By Sharon Hallack The Oceana Echo Community Correspondent

With a 150th anniversary celebration on tap for August 20, history is “ripe in the land of Mears,” as they say. One of the oldest buildings and businesses in town is located just behind the main street. The historic “Fenton Mill,” as it is known by the locals, is a beautiful brick building estimated to have been built between 1890 and 1900 by Frank Downing. It was first used as a farm hardware and supply store.

Now “the mill” is home to Fenton Receiving and Trucking, a business that has been in their family since the 1930s. “It was a farm hardware and farm supply store and used to pack out fruit to be shipped by train,” said Dave Fenton, co-owner with brother Dan Fenton. “The main part of town used to be located close to the mill.”

Fenton and his brother acquired the building and business from their father, Clifton, who acquired it from his father, Frank. There is so much history at the location that it was hard for Fenton not to get ahead of himself.

Family history records that Frank Fenton started out in town working for area farmers before becoming a partner in George Reid’s grocery store business. He would have several other privately owned businesses through the years, including a meat market, a blacksmith shop and a mechanical garage.

Then, in 1934, the M. Steffens Company, out of Chicago, hired Grandpa to build a cider mill in Mears. The cider mill would take in apples from surrounding farmers and make what was called “vinegar stock,” or raw cider, that was sold to various companies for processing into vinegar. The stock would be loaded onto big train tankers and shipped to Chicago. At that time, the mill probably had 10 huge cider vats holding 60,000 gallons each,” Fenton said. “Then, when rail service to and from Mears ceased in the 60s, they switched from rail tankers to truck tankers, shipping the stock on to Coloma and eventually to Indian Summer in Belding, Mich.”

According to family history recorded some time ago by the Fenton’s aunts, Jeannette (Fenton) Lipps and Violet (Fenton) Frost, once the cider mill was operational, the M. Steffens Co. began exploring the pickle industry, and pickle seed was supplied to area farmers on a contract basis. Once the pickles were harvested, they were purchased by the company and shipped out by Frank Fenton’s private truck. Due to the demand for seasonal workers to harvest the pickles, Frank worked with the county extension agent to contact the Texas Chamber of Commerce, which resulted in some of the first migrants entering Oceana County. Hispanic families would correspond with “Mr. Frank” during the winter months, asking for work in fruit or pickles. He helped place families according to their size and the work needed.

“My dad, Cliff, would talk about how as a kid the train would go through Mears on its way to Pentwater and back, several times a day. That would have been the 30s,” Fenton recalled. “The train stopped right here on the East side of the building.”

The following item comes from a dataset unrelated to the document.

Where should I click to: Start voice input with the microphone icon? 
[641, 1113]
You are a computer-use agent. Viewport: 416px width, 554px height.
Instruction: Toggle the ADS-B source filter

By the 1940s, the operation was packing out pickles in barrels of salt water, which were shipped by rail to Chicago as well. “During World War II, grandpa used the POWs (Prisoners of War) encamped at the Oceana County Fairgrounds. He would drive a panel wagon over every day and pick up eight to nine men to run the mill and pickle station for the day. Grandma would make them a good lunch every day, and one of the prisoners commented one day, ‘We never had chicken like that in Germany.’”

In 1946, Frank’s sons, Clifton and Norman Fenton, who had been serving during WWII, took over mill operations from their father and renamed the business Fenton Brothers.

In the 1950s, Fenton Brothers had begun receiving locally grown cherries and crabapples, which were delivered to DeWan’s in St. Joseph, Mich., and later to Coloma, Mich., as juice stock for M. Steffens as well.

With asparagus being the up-and-coming crop in the 1960s, the brothers started receiving asparagus at the mill, as well as sweet cherries for Liberty Cherry out of Buckley, Michigan. The cherries were held in totes of brine located at the mill until they were shipped out for processing.

By the 1970s, the Fenton Brothers operation was one of the largest receivers of apples in the area. Photos of those years show trucks lined up for blocks or parked for the day, waiting to be unloaded. “It was at that time we also started running the ‘pit station’ on the East side of town for Gray and Company. Eventually our sons and nephews would all work on what became known as the ‘pit crew’ in the 1990s and 2000s,” said Fenton. Referred to as “the pits”, this operation is now owned by Gray & Company’s successor, Seneca Foods.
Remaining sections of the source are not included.